I have a picture in my head I see in every other engagement:

An engineer with two monitors. On the left, Confluence with a folder “Golden prompts.” On the right, Claude. Copy - paste - fill in {project_name}, {requirements}, {output_format} - Enter. Waits. Unhappy with the result, returns to Confluence, copies “Golden prompt v2 - extended context (FINAL).” Pastes, tweaks. Notes to themselves “need to update v3.”

I want to convince this person of one thing: this isn’t success. It’s a symptom.

What a prompt library is really about

Looking at the Holak Scale - a 200-line prompt library isn’t level 3 (frameworks), it’s level 3 with failure to cross to 4. Why?

Because you have a library when:

  • you repeat the same role / style / constraints in every prompt
  • you re-paste the project context every time
  • you manage prompt versions by hand
  • you create conventions like “v1 - basic, v2 - with tests, v3 - with tests and security”

All of these are things that should live higher up. In model settings (level 4), in context files (level 5), in advanced instructions (level 6).

A prompt library is a debt you take on because you don’t want to move higher.

Why it works short-term

Honest: it works in a sprint. A boilerplate 200-line prompt yields a boilerplate output. Output is repeatable. The team has a “shared language.” All nice.

After three months you see:

  • Model drift. Anthropic / OpenAI ship a new model version - your prompts suddenly produce different outputs because they relied on specific regularities.
  • No transfer. A new project = rewrite all prompts with the new project context. The work scales linearly with project count.
  • Team divergence. Two engineers have “their v3” of the same prompt - out of sync. A third wrote their own from scratch because “those are stale.”
  • No evolution. Six months in, you’re still at 3. Your industry has been at 5-6 for ages.

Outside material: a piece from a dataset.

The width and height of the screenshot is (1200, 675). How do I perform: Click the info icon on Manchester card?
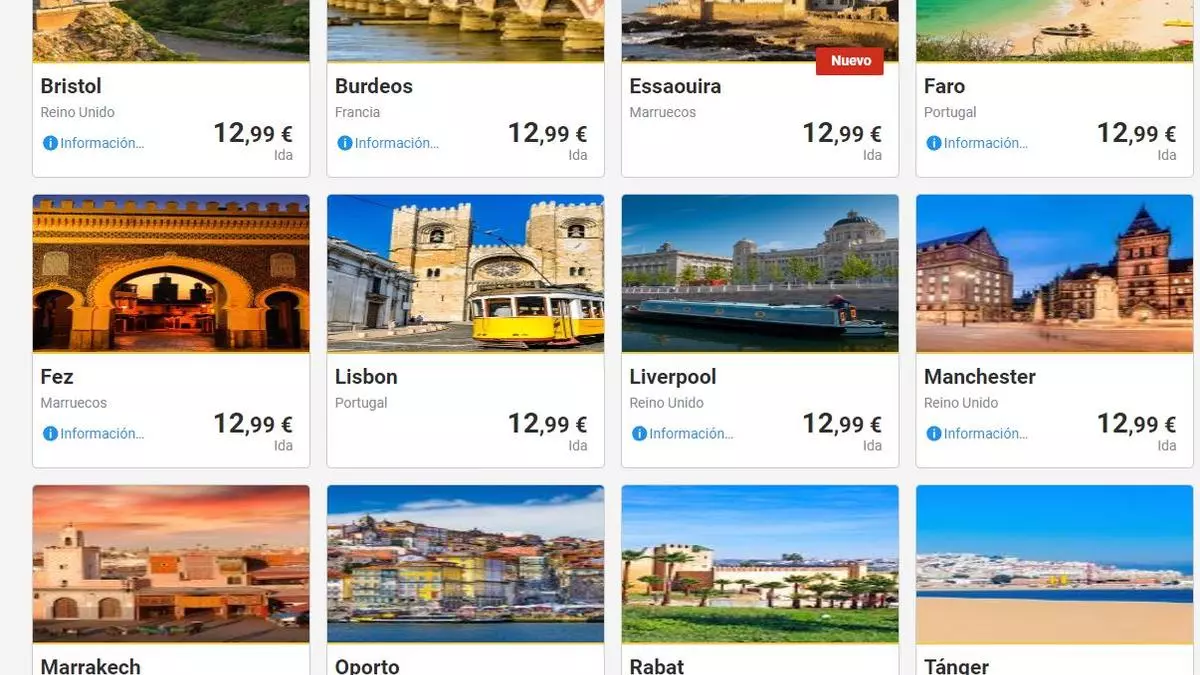(x=934, y=434)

How to break down a 200-line prompt

A concrete move. I took a real prompt from a bank (anonymised). It looked like:

You are a senior software engineer with 15 years of Python experience.
You work for the Risk Engine team, which runs the credit-limit system for
12 million customers. Stack: Python 3.11, FastAPI, PostgreSQL 15, Redis.
Conventions:
- type hints everywhere
- Google-style docstrings
- pytest with unittest.mock
- structlog logging
- error handling: never `except Exception`, always specific types
- never use print
- no global state
- ...

[150 more lines]

Your task:
Write an endpoint to create a credit limit for a customer. Requirements:
- POST /limits
- body: customer_id, amount, currency, expires_at
- validation: amount > 0, currency in ['PLN', 'EUR', 'USD']
- ...

Three operations:

Operation 1: into custom instructions

Everything about you and your style. Goes into Settings → Custom Instructions in ChatGPT/Claude:

I'm a senior software engineer with 15 years of Python experience.
Stack: Python 3.11, FastAPI, PostgreSQL, Redis.
Prefer: type hints everywhere, Google-style docstrings, pytest,
structlog logging, specific exception types (never bare Exception).
Avoid: print, global state, magic numbers.
Reply concisely; comment code only where the WHY isn't obvious.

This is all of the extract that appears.